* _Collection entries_
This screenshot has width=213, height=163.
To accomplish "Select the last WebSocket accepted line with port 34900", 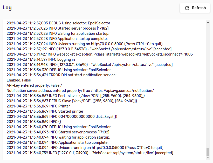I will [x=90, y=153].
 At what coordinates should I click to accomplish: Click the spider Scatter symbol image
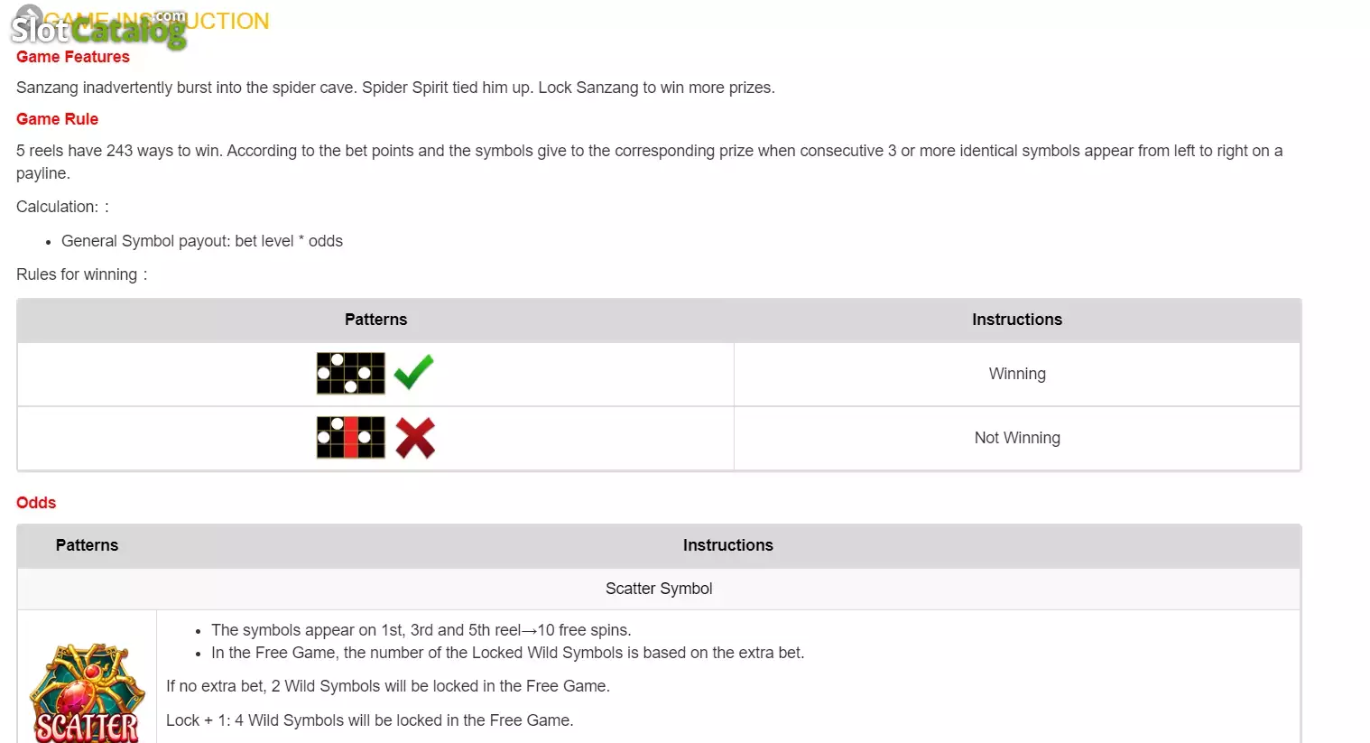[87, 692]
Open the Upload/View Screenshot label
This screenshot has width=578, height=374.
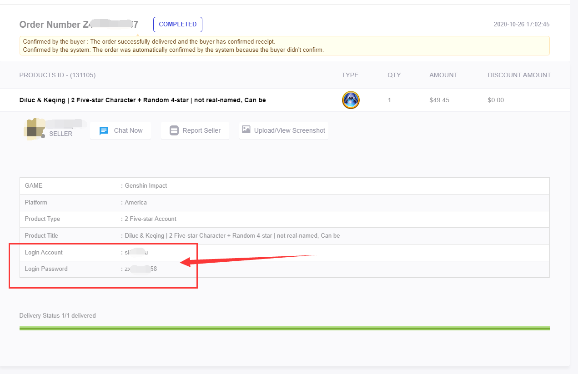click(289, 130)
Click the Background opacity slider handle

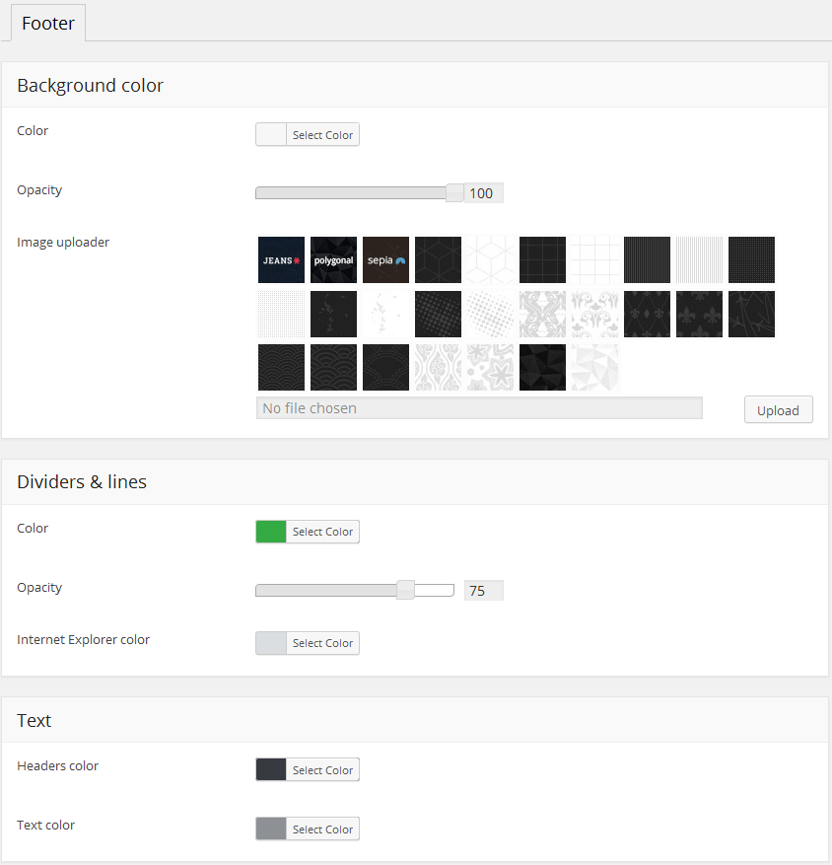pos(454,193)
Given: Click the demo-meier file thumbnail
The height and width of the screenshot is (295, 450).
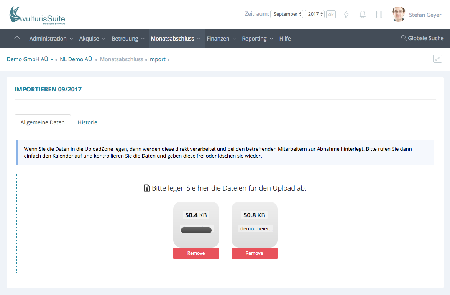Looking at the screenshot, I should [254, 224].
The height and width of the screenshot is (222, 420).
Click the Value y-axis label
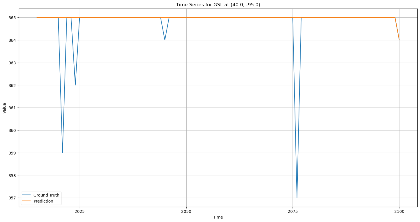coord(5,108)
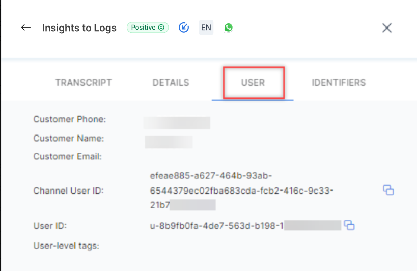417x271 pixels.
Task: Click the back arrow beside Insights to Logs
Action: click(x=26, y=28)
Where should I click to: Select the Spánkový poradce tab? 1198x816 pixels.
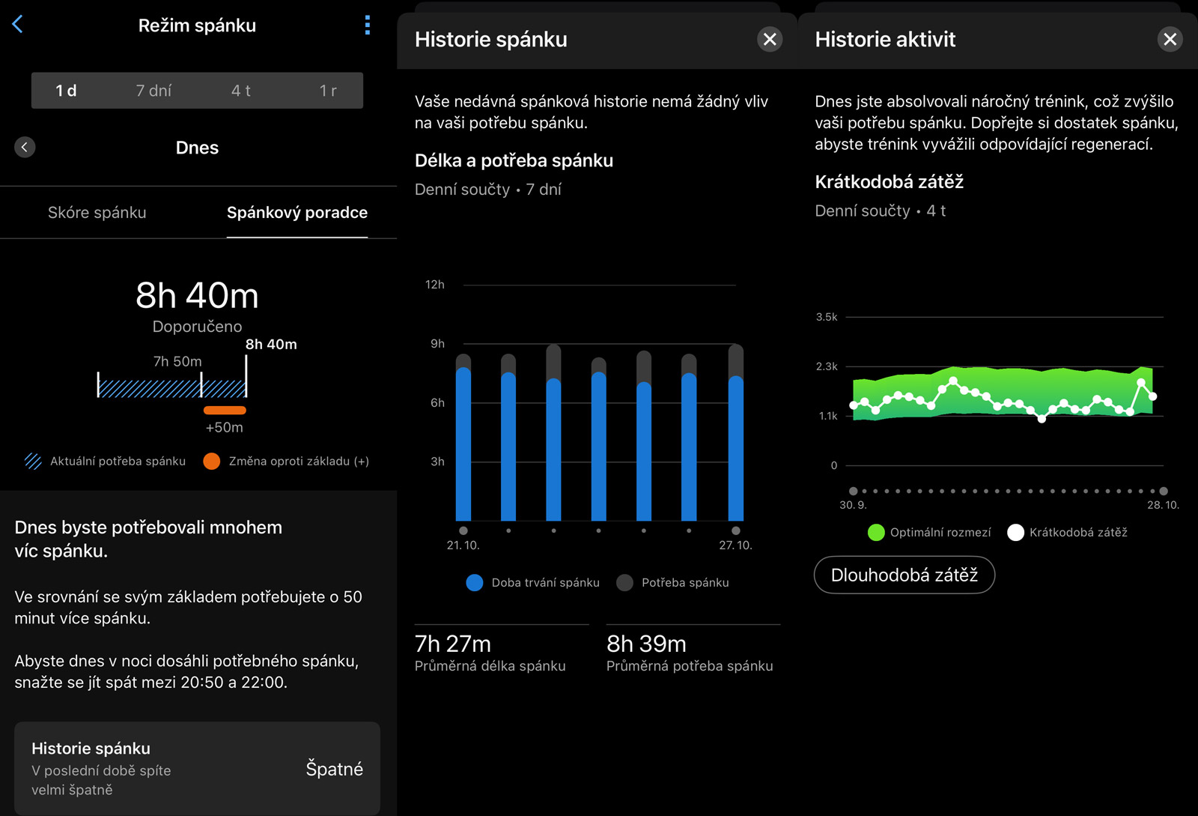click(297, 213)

* _What to do_
Without any pictures, reproduce exactly the lines from the line that contains "Click the Background opacity slider handle" to the end of the entries above, both ends included.

* _Reply_
Click the Background opacity slider handle

pos(454,193)
Given: Click the demo-meier file thumbnail
The height and width of the screenshot is (295, 450).
Looking at the screenshot, I should [254, 224].
The height and width of the screenshot is (222, 420).
Click the Value y-axis label
coord(5,108)
417x271 pixels.
Task: Click the back arrow beside Insights to Logs
Action: click(x=26, y=28)
Where should I click to: Select the Spánkový poradce tab? 1198x816 pixels.
click(297, 213)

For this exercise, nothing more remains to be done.